LLO Influence on DNA Stability

L. monocytogenes modulates general DNA stability in host cells in different manners. L. monocytogenes induces DNA strand breaks and simultaneously blocks the DNA damage response through degradation of the sensor Mre11 in an extracellular LLO-dependent manner (186), promoting a cell cycle delay that favors bacterial intracellular replication (187). Interestingly, it has been also reported that LLO-induced calcium influx leads to the proteasomal degradation of the human telomerase reverse transcriptase, an event that is detrimental to bacterial replication (188).

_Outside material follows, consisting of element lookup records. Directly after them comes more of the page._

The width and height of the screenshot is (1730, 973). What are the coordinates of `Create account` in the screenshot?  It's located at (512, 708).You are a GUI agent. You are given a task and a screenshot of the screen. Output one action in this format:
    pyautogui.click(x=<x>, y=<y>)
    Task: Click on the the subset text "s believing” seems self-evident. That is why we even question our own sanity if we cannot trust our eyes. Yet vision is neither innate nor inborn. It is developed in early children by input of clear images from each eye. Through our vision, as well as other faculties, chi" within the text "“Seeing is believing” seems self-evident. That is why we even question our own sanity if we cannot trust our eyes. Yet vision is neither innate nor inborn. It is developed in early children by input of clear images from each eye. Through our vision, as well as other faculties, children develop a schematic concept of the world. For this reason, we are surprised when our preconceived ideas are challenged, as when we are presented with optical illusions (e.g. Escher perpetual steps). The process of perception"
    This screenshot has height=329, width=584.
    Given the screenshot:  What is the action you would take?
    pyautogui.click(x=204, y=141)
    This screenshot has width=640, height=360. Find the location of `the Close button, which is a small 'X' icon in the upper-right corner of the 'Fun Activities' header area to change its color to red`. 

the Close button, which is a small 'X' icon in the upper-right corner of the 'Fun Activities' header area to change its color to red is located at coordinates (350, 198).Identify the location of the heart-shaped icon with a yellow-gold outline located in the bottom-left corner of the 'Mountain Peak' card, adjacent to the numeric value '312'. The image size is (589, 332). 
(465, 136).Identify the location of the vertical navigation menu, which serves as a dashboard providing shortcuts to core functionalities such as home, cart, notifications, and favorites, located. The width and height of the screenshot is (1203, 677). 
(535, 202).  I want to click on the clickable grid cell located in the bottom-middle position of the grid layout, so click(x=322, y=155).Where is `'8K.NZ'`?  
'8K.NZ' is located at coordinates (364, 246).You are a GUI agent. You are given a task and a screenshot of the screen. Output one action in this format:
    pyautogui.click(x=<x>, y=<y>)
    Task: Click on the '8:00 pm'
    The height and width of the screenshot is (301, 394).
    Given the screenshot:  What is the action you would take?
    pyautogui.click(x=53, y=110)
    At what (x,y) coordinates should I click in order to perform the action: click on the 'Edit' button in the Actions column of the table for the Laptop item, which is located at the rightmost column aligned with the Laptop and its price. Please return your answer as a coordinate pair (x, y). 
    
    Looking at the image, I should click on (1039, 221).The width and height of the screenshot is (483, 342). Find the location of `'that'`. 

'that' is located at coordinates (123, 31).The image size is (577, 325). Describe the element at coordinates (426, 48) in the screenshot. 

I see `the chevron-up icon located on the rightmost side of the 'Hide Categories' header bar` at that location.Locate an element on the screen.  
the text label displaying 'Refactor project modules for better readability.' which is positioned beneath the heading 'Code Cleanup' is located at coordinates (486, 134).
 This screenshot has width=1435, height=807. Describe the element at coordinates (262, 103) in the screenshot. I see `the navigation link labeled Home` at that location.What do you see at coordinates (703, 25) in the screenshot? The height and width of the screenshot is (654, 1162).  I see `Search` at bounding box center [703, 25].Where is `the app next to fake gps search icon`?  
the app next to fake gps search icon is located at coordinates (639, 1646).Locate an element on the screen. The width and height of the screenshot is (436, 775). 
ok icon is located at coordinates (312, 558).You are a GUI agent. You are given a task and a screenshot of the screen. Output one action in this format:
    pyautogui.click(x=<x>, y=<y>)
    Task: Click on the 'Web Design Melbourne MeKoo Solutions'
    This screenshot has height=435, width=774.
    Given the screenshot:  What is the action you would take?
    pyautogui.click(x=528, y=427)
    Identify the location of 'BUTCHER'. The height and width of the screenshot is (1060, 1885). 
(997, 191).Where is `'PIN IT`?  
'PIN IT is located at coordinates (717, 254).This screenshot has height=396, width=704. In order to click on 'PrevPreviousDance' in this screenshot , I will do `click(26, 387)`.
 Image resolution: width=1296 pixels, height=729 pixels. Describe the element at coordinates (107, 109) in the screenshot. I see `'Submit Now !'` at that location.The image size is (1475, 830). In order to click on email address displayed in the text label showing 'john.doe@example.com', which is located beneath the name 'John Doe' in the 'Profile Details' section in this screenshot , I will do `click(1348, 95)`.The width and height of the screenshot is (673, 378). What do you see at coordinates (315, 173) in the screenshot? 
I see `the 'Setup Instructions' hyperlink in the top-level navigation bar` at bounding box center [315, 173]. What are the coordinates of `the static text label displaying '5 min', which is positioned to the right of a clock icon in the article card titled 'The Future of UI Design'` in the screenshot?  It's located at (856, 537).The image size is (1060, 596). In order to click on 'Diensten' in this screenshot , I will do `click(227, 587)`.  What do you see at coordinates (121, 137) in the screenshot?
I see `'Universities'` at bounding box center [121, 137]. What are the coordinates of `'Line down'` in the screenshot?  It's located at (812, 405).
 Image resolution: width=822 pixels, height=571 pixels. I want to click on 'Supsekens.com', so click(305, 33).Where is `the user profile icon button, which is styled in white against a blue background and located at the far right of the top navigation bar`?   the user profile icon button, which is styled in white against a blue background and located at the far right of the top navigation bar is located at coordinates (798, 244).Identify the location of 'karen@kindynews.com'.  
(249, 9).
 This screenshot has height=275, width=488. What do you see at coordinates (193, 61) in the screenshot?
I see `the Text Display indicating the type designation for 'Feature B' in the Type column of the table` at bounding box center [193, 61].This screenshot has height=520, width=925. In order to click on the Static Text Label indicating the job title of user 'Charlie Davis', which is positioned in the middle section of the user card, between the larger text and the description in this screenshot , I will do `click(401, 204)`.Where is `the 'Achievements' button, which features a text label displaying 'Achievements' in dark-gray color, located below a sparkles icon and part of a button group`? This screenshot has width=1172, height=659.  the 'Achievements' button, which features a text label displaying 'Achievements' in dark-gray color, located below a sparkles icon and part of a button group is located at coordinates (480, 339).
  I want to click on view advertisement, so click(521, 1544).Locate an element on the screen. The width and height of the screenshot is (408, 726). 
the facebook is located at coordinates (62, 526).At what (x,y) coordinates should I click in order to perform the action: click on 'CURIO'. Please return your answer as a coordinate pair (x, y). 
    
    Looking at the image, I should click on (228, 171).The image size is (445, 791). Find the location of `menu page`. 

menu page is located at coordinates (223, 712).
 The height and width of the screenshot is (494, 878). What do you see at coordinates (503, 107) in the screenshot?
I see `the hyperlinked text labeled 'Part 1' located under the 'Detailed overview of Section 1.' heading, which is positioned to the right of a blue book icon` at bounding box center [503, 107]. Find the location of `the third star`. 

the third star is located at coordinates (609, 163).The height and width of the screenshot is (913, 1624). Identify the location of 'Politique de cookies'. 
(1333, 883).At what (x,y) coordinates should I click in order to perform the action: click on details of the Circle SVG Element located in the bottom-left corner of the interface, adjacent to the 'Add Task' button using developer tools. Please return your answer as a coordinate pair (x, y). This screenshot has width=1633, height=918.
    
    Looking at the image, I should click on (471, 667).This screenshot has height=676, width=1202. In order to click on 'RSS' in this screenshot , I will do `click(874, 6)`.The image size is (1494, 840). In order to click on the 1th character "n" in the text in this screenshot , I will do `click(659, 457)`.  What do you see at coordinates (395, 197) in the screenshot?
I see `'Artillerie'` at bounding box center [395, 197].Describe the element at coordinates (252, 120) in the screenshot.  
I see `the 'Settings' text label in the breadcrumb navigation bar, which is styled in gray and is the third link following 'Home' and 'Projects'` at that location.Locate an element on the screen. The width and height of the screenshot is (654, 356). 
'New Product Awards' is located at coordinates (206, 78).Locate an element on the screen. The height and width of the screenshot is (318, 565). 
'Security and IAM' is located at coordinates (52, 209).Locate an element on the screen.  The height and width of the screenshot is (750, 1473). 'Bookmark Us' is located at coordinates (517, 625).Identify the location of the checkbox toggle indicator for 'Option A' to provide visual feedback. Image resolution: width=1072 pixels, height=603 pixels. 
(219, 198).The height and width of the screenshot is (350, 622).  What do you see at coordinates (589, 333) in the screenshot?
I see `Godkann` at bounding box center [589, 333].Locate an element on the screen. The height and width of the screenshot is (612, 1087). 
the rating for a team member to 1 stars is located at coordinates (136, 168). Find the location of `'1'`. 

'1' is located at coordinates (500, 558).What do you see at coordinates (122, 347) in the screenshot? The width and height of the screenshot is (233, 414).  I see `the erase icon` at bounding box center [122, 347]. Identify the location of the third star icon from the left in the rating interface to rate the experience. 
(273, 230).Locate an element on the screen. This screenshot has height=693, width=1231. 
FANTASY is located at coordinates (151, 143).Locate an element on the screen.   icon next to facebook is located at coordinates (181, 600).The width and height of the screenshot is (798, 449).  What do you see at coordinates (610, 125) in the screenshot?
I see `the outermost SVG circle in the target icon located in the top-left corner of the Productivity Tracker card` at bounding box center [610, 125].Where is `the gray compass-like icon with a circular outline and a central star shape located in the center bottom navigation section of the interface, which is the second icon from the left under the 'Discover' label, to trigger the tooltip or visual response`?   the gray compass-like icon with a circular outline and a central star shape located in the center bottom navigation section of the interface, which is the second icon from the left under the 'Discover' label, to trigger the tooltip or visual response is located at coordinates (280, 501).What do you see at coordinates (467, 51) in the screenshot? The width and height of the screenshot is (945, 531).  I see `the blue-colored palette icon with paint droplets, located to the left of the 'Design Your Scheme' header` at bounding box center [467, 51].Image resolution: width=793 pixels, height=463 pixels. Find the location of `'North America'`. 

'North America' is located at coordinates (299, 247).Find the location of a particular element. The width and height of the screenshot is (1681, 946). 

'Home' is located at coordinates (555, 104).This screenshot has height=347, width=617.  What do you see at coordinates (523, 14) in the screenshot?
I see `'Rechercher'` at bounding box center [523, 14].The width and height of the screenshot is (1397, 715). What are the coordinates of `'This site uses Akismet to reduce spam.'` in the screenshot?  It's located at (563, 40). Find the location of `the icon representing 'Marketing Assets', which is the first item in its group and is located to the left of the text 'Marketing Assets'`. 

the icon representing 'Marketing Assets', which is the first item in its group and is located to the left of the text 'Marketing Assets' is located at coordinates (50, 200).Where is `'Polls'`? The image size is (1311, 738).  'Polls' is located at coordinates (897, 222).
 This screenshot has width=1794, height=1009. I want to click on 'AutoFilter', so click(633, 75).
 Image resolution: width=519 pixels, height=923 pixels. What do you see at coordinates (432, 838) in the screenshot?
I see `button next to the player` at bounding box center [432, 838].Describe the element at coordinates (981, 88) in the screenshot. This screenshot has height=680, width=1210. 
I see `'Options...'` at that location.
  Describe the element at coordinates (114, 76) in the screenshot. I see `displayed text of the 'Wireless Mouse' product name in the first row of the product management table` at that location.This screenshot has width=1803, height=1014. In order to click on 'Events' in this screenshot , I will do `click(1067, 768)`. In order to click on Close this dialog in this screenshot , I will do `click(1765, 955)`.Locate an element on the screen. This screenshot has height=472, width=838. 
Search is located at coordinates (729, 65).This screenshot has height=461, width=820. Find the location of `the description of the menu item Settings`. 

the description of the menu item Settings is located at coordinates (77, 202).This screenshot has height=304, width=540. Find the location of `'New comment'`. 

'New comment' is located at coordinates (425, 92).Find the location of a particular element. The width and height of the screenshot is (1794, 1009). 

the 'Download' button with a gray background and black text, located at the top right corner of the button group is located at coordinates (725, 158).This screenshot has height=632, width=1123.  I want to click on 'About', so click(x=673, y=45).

Bacterial Influence on Gene Expression

LntA is the first nucleomodulin discovered in L. monocytogenes (189): it targets the chromatin repressor BAHD1 and fine-tunes transcription of interferon-stimulated genes, which is required for efficient in vivo infection (190, 191). More recently, the nucleomodulin OrfX has been shown to interact and decrease the levels of the regulatory protein RybP, dampening the oxidative response in macrophages probably through modulation of host transcriptional responses (192). The secreted internalin InlC interferes with innate immune responses by targeting the IκB kinase subunit IKKα, inhibiting NF-κB translocation to the nucleus (15). LLO modulates gene transcription with opposite effects for infection: LLO induces a dramatic dephosphorylation of histone H3 and deacetylation of histone H4 that leads to reduced transcriptional activity of key immunity host genes (185); LLO has also been shown to modulate the functionality of the promyelocytic leukemia protein nuclear bodies, activating a signaling response that decreases L. monocytogenes infection (193). Finally, an InlB/PI 3-kinase pathway is required for the SIRT2-dependent deacetylation of histone H3 on lysine 18, which is involved in efficient bacterial infection in vitro and in vivo (194).

CONCLUSIONS

The study of the interactions of L. monocytogenes with eukaryotic host cells during bacterial invasion, intracellular growth, and cell-to-cell spread has proven to be fundamental to better understanding the exquisite adaptation of this bacterial pathogen to mammalian hosts. Indeed, L. monocytogenes is able to hijack multiple cellular functions including receptor signaling, membrane trafficking, cytoskeletal rearrangements, organellar dynamics, DNA stability, and gene transcription. The work reviewed in this article also highlights that L. monocytogenes is an extraordinary tool to manipulate and to unravel host cell signaling cascades, in particular, innate immune responses that allow us to expand our understanding of the control of bacterial intracellular infections.